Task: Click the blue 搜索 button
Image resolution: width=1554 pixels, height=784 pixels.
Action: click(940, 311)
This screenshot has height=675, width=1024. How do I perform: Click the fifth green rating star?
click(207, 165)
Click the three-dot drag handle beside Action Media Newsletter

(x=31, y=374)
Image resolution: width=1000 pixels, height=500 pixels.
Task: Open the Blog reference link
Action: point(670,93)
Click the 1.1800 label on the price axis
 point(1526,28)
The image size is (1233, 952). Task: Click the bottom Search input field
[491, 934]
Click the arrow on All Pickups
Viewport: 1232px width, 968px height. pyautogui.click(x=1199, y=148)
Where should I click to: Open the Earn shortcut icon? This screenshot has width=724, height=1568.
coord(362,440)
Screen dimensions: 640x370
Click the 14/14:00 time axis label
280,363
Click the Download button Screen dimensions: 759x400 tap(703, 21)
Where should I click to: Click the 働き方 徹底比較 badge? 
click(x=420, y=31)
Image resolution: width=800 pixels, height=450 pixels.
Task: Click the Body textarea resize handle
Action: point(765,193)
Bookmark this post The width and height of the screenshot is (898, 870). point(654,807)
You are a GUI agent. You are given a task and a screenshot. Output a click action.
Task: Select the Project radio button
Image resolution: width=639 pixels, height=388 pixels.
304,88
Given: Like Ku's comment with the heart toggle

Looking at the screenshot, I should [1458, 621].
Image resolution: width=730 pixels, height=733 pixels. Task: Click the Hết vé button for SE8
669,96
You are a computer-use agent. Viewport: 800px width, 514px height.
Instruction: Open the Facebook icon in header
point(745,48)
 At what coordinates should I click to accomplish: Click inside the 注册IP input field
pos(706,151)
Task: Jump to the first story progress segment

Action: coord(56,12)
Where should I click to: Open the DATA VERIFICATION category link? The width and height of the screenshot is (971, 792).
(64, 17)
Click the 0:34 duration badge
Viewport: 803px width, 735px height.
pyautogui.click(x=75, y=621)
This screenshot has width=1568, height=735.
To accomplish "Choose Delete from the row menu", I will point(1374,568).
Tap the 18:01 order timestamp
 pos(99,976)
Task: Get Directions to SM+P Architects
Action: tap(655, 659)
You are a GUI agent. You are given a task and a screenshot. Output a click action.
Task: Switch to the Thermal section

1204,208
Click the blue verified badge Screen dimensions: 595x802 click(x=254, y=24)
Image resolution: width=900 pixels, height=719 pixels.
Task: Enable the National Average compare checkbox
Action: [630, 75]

* **What you are asked to do**
Transcribe all of the records above word for word, line for line.

* **Answer to the problem**
Task: Click the blue 搜索 button
Image resolution: width=1554 pixels, height=784 pixels.
Action: click(940, 311)
This screenshot has height=675, width=1024. How do I perform: Click the fifth green rating star?
click(207, 165)
Click the three-dot drag handle beside Action Media Newsletter

(x=31, y=374)
Image resolution: width=1000 pixels, height=500 pixels.
Task: Open the Blog reference link
Action: point(670,93)
Click the 1.1800 label on the price axis
 point(1526,28)
The image size is (1233, 952). Task: Click the bottom Search input field
[491, 934]
Click the arrow on All Pickups
Viewport: 1232px width, 968px height. pyautogui.click(x=1199, y=148)
Where should I click to: Open the Earn shortcut icon? This screenshot has width=724, height=1568.
coord(362,440)
Screen dimensions: 640x370
Click the 14/14:00 time axis label
280,363
Click the Download button Screen dimensions: 759x400 tap(703, 21)
Where should I click to: Click the 働き方 徹底比較 badge? 
click(x=420, y=31)
Image resolution: width=800 pixels, height=450 pixels.
Task: Click the Body textarea resize handle
Action: point(765,193)
Bookmark this post The width and height of the screenshot is (898, 870). point(654,807)
You are a GUI agent. You are given a task and a screenshot. Output a click action.
Task: Select the Project radio button
Image resolution: width=639 pixels, height=388 pixels.
304,88
Given: Like Ku's comment with the heart toggle

Looking at the screenshot, I should [1458, 621].
Image resolution: width=730 pixels, height=733 pixels. Task: Click the Hết vé button for SE8
669,96
You are a computer-use agent. Viewport: 800px width, 514px height.
Instruction: Open the Facebook icon in header
point(745,48)
 At what coordinates should I click to accomplish: Click inside the 注册IP input field
pos(706,151)
Task: Jump to the first story progress segment

Action: coord(56,12)
Where should I click to: Open the DATA VERIFICATION category link? The width and height of the screenshot is (971, 792).
(64, 17)
Click the 0:34 duration badge
Viewport: 803px width, 735px height.
pyautogui.click(x=75, y=621)
This screenshot has width=1568, height=735.
To accomplish "Choose Delete from the row menu", I will point(1374,568).
Tap the 18:01 order timestamp
 pos(99,976)
Task: Get Directions to SM+P Architects
Action: tap(655, 659)
You are a GUI agent. You are given a task and a screenshot. Output a click action.
Task: Switch to the Thermal section

1204,208
Click the blue verified badge Screen dimensions: 595x802 click(x=254, y=24)
Image resolution: width=900 pixels, height=719 pixels.
Task: Enable the National Average compare checkbox
Action: [630, 75]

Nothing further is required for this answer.